The line was still 40 minutes long.

The kids handled it well. Hunter was in one of our umbrella strollers, and Aden was riding high in our new Kelty carrier. I think they did handle it well because the mood on the line was very upbeat. I heard a dad with a kid in a stroller behind me talking on his cell phone about it, and he said he was cautiously optimistic about Obama winning.

I hope he's typical, if Obama happens to lose. Otherwise, a lot of people are going to be extremely angry if we end up with another 2000 scenario, where Obama wins the popular vote and loses the Electoral College.

I hadn't really thought that possible until today. And I still think it's unlikely; I think McCain has to win Pennsylvania to have a shot, and if my neighborhood is typical of black urban turnout, then metro Philly is going to swamp the central and western part of the state.

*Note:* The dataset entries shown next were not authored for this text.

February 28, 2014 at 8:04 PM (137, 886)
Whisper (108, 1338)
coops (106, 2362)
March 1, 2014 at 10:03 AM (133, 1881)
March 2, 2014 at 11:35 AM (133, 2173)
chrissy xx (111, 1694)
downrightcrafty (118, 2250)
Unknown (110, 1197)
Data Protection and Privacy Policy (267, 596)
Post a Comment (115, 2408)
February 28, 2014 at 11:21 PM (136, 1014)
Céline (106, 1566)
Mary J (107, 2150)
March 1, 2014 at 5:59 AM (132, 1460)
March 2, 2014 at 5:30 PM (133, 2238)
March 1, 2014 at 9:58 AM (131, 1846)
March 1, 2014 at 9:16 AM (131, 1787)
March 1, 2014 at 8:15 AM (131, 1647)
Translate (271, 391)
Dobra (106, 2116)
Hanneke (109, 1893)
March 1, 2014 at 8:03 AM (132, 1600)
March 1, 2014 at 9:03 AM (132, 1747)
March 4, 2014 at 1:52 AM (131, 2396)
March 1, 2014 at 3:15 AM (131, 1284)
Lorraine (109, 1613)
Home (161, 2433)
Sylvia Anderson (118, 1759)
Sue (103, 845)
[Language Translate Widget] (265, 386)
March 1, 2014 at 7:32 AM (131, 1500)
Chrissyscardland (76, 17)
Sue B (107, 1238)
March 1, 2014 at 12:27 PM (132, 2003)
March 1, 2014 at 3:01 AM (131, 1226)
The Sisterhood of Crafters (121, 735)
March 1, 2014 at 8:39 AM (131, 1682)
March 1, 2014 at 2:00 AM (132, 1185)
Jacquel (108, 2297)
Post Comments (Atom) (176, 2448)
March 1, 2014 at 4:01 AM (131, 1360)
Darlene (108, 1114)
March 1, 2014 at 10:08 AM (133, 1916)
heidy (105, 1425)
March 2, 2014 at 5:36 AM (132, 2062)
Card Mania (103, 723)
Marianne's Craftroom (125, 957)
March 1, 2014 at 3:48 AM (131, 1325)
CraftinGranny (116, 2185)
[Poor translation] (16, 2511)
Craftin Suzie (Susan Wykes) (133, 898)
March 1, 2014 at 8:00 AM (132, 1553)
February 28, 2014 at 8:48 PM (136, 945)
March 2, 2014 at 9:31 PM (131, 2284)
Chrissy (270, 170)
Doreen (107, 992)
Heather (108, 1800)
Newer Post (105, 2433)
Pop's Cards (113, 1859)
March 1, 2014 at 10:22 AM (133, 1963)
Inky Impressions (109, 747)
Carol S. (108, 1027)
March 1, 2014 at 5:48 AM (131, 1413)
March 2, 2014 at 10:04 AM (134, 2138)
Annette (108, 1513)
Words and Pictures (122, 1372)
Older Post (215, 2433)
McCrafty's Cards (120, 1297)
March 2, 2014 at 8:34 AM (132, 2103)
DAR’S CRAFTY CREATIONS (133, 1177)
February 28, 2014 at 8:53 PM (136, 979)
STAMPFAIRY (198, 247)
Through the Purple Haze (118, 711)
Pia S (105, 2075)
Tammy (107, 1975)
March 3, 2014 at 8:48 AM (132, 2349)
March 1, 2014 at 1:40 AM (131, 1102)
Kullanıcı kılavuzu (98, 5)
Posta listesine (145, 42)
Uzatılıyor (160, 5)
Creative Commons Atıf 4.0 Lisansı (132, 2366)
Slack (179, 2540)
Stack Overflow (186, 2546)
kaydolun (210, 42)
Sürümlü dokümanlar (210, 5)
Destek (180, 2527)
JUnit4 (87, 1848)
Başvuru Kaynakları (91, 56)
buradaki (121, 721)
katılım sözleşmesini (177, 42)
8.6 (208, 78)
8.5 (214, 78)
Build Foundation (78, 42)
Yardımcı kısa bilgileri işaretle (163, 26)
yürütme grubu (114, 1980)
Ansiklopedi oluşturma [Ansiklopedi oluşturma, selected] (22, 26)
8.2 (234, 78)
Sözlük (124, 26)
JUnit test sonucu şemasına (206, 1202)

But if McCain manages to win, I can see how a big Blue Coasts turnout could easily give Obama a comfortable popular vote margin.

That would be serious icksville.

As much as Obama worries me, if he wins the popular vote, I hope like hell he wins the Electoral College as well.

An unfair rip

Evan Coyne Maloney:

“Big-L” (as in the party) Libertarians seem to attract an uncomfortable mixture of conspiracy theorists, isolationists and pacifists. The Libertarian Party is the political equivalent of a Star Trek convention

That's unfair. To Star Trek conventions.